Harus di sadari, bahwa orang tua kami dapat memberikan kami sesuap nasi dan pendidikan yang layak, atau menyekolahkan kami, itu semua berkat dari hasil pertambangan. Bagaimana nantinya jika kami selaku pewaris kekayaan alam ini tidak bisa lagi beraktivitas di wilayah pertambangan?
Pastinya akan ada orang tua yang akan kehilangan pekerjaan. Dari kehilangan pekerjaan itu, maka tidak bisa lagi berpenghasilan. Sehingga, tidak mampu lagi menyekolahkan anaknya bahkan untuk memenuhi kebutuhan sehari-hari pun sudah tidak bisa, sebab makan minum kami sangat bergantung pada hasil dari tambang emas.
Sudah menjadi rahasia umum, bahwa wilayah pertambangan kabupaten Pohuwato yang sudah dikelola puluhan tahun oleh masyarakat lokal, kini telah dikuasi perusahaan. Kami rakyat kecil dan kami bukan anti investasi yang masuk di daerah kami. Hanya saja kami minta perlakuan, hak dan keadilan yang sama. Sehingga kami tidak merasa dianak tirikan pada tanah kelahiran kami sendiri.
Menjadi penambang adalah pilihan hidup kami. Penambang adalah profesi sekaligus pekerjaan kami. Tapi kalau kemudian hadirnya perusahaan itu justru malah memaksa kami keluar pada wilayah kerja yang sudah kami tekuni, bahkan sejak puluhan tahun. Maka, pemerintah yang seharusnya berada pada poros paling depan untuk melindungi kami.

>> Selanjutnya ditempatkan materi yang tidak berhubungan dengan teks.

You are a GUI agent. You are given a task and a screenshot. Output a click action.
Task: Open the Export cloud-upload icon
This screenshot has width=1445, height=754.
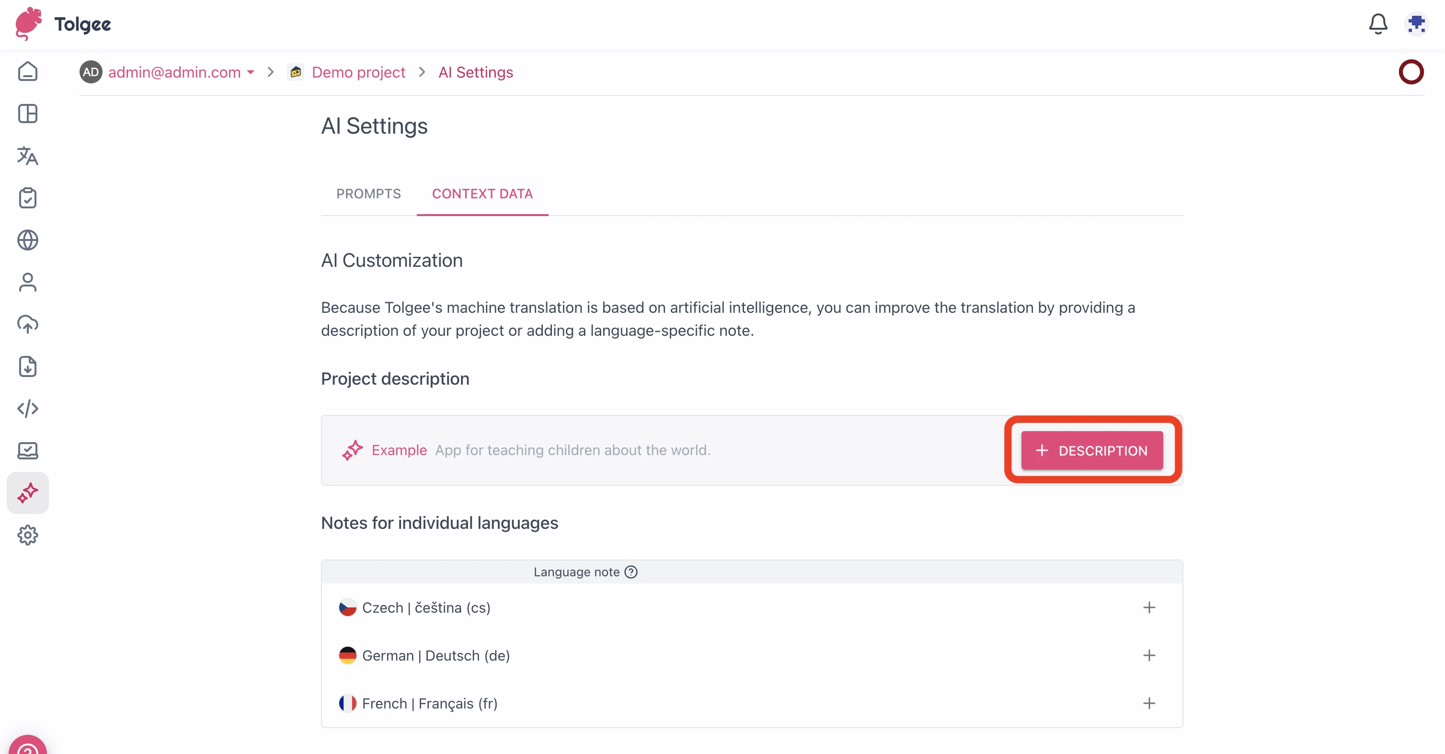pyautogui.click(x=27, y=324)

Kedatangan perusahan itu, seolah-olah melempar makanan yang ada di piring kami, seolah-olah menendang air minum yang ada di teko kami, Seolah-olah mengusir kami dari bangku sekolah kami, juga seolah-olah akan membunuh kami. Kita rakyat kecil hanya bisa berdoa, semoga saja Tuhan tidak akan murka kepada mereka (kapitalis) yang serakah.
Kami masih bisa sabar, dan jangan sampai waktu dan kesabaran kami rakyat bumi panua akan habis, menunggu solusi yang tak kunjung lahir dari penguasa. Ini adalah sebuah ultimatum kami kepada Pemerintah Daerah, DPRD, bahkan perusahaan!

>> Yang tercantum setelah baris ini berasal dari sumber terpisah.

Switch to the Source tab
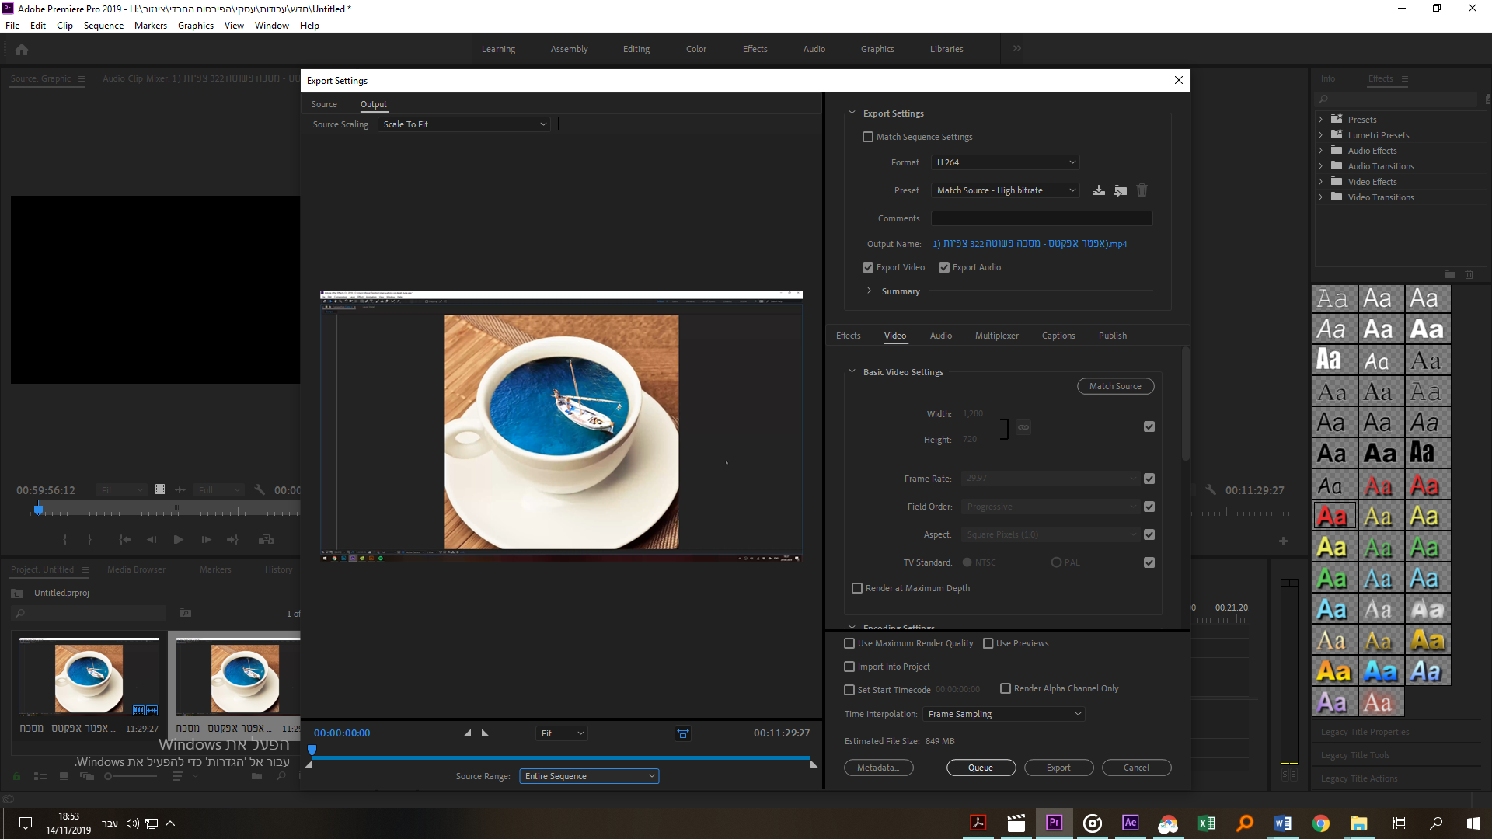The image size is (1492, 839). 324,104
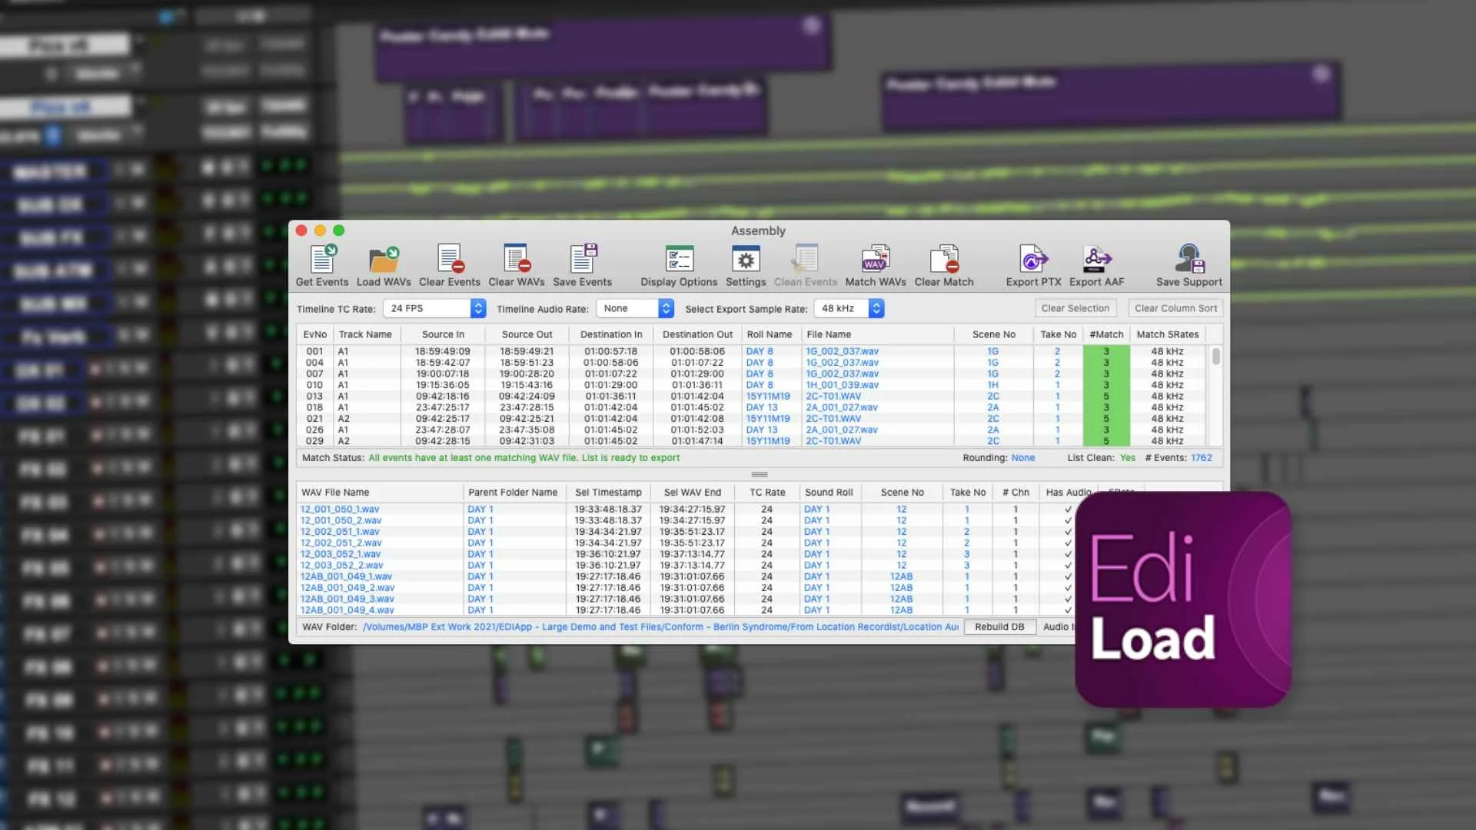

Kami bukan tidak takut dengan hukum yang ada, tapi rasa khawatir untuk tidak bisa menghidupi keluarga selalu datang menghantui di pikiran-pikiran kami.
Kalau sabar kami itu sudah hilang, jangan salahkan kami masyarakat sebagai penambang lokal akan mencari keadilan di negeri ini, dan juga mempertahankan warisan leluhur kami dengan cara kami sendiri. Karena kita percaya kedaulatan tertinggi di negara ini ada di tangan rakyat.